August 5, 2022 |

The Rawlins City Council approved a $3 increase to the recycling fee on third and final reading last month. The exact same issue was back before the governing body this week.

The increase passed once again, but this time two councilmembers voted “nay” instead of one.

The measure came back as a resolution. Previously it had been considered as an ordinance. City Attorney Gwendolyn Wade explained the reason for the change and why another vote on the issue was necessary despite its final passage in July.

The city attorney apologized for making the governing body revisit its work. City Councilman Debari Martinez, who voted in favor of the increase during each of the three previous votes, asked for a clarification.

Councilman Martinez later voted “no” on the increase in its new resolution form.

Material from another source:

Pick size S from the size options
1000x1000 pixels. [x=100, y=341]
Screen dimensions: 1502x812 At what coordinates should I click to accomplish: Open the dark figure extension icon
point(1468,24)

Councilman Chris Weisenberg was the lone “no” vote during the three readings of the recycling hike proposal when it was in ordinance form. Nothing changed Tuesday night, either. Weisenberg said he was going to vote “no” again, and he reiterated his concern that with recycling now limited to one drop-off point, the city will provide a less convenient service at a higher cost.

The Ward 3 Councilman suggested using a small section of Fire Station 2, saying it was a secure area that would deter people from dumping their regular household trash in with recycling materials, like cardboard, bottles and plastic containers. The recycling staff removed widely available bins from locations around town because some residents were stuffing them with regular household trash, creating extra work and driving up recycling costs. Station 2 is located at 520 West State Street on the south side. Weisenberg suggested using surveillance cameras to discourage abuse.

Pictured above: File photo of the Rawlins Recycling Center. Photo by Cali O’Hare/Bigfoot 99.

Councilman Martinez of Ward 1 said the original location of the recycling bin was a target of abuse. However, Martinez said he liked the idea of finding a secure location that was more convenient for residents than driving across town to participate in the recycling program.

Other councilmembers, including Aaron Durst of Ward 3, said finding and developing secure locations was a low priority.

Mayor Terry Weickum agreed, saying he did not want to see a lot of money spent on establishing a secure recycling location when staff reports suggest the recycling center has seen an increase in business with just the one location in the last few months.

When the motion for the recycling fee went to a vote, this time as a resolution and not an ordinance, it passed, but with an additional “nay.” The final vote was 5-2.

The $3 recycling fee increase was not included in the utility bills that were sent to Rawlins’ residents this week. The $6 recycling fee will be on next month’s bill.